Son flies father’s remains home 52 years after he died in Vietnam War
'He's really coming home,' Bryan Knight said. 'And we're going to have a place where we can honor him.'
In this undated and photo released on July 18, 2019 by the US Department of Defense POW/MIA Accounting Agency (DPAA), Air Force Major Roy A. Knight, Jr. looks on from his plane in an unknown location. – Bryan Knight was five years old when he said goodbye to his father, Major Roy Knight, a US Air Force pilot, at Love Field Airport in Dallas, Texas.Major Knight was shot down in May 1967 while on a combat mission over Laos and his remains were only recently recovered and identified. Fifty-two years later, Bryan Knight, now a captain with Southwest Airlines, flew his father’s flag-draped coffin back to Love Field for burial. Picture: AFP PHOTO / US Department of Defense POW / MIA Accounting Agency / HO
Bryan Knight was five years old when he said goodbye to his father, Major Roy Knight, a US Air Force pilot, in January 1967 at Love Field airport in Dallas, Texas.
Major Knight was shot down four months later while on a combat mission over the Ho Chi Minh Trail in Laos and his remains were only recently recovered.
Fifty-two years later, Bryan Knight, now a captain with Southwest Airlines, piloted the plane that flew his father’s flag-draped casket back to Love Field.
“To be able to do this, to bring my father home, I’m very, very honored and very lucky,” Knight said in a video released by Southwest.
“How many people would ever have the opportunity to do this,” Knight said. “I really didn’t think it would ever happen.

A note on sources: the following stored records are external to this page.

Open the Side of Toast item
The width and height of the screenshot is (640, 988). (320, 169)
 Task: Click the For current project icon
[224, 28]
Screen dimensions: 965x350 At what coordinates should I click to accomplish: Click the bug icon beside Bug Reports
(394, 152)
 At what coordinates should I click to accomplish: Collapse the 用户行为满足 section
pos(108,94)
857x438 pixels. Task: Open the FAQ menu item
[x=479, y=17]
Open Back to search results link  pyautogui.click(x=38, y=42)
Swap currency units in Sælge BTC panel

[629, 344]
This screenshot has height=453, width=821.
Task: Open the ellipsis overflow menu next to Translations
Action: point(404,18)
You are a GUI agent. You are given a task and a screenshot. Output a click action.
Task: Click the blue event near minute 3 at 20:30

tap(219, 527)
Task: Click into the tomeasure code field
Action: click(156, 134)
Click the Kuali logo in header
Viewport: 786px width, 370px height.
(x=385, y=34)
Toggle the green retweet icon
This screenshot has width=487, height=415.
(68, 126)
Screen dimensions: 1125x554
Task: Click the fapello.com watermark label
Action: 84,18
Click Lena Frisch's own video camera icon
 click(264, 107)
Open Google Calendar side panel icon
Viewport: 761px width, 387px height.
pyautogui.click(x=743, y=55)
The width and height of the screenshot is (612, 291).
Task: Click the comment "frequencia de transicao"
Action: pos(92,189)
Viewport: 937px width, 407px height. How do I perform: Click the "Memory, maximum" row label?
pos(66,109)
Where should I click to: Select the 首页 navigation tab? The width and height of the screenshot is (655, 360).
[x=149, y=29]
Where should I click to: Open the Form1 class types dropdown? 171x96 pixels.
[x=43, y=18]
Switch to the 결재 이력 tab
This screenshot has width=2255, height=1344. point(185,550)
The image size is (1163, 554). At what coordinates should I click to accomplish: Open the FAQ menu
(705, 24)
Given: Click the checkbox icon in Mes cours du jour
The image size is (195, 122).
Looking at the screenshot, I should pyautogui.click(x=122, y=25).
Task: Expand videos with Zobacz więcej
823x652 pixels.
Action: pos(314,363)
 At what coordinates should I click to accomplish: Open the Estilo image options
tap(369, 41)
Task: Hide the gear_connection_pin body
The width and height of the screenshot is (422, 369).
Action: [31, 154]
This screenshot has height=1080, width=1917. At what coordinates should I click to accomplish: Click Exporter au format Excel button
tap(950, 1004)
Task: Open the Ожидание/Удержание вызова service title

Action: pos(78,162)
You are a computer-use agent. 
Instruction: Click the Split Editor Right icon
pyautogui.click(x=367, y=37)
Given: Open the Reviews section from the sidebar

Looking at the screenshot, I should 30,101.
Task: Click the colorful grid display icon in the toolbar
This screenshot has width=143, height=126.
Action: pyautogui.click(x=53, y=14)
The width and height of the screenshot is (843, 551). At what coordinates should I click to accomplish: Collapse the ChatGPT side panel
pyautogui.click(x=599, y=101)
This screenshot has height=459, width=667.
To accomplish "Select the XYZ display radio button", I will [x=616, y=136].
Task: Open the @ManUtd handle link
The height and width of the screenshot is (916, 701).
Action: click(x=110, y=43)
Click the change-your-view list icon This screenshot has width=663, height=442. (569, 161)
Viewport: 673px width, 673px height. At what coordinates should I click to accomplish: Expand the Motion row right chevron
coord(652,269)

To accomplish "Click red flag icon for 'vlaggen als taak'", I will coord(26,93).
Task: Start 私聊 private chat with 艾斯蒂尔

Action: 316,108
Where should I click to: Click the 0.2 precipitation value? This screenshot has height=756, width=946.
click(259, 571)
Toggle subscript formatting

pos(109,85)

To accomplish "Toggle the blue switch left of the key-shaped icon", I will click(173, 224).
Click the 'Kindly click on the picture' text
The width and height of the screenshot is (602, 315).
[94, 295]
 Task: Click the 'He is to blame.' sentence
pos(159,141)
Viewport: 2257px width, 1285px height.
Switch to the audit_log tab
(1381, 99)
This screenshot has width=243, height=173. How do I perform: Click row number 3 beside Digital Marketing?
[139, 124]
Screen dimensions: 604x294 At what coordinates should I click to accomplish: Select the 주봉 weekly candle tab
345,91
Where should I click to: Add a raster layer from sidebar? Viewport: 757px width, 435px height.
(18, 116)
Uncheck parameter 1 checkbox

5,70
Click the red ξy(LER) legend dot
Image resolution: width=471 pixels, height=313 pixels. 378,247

“He’s really coming home,” he said. “And we’re going to have a place where we can honor him.”
Southwest baggage handlers and airport ground staff stood at attention on the tarmac while the casket was removed from the plane and entrusted to an Air Force honor guard.
Major Knight was 36 years old when his A-1E Skyraider plane was hit by anti-aircraft fire and crashed over northern Laos on May 19, 1967.
A joint US-Laotian team recovered remains from the crash site earlier this year and they were identifed as Major Knight’s through dental records, according to the Pentagon’s Defense POW/MIA Accounting Agency.
Major Knight, who was posthumously promoted to colonel, is to be buried with military honors in Weatherford, Texas, on Saturday.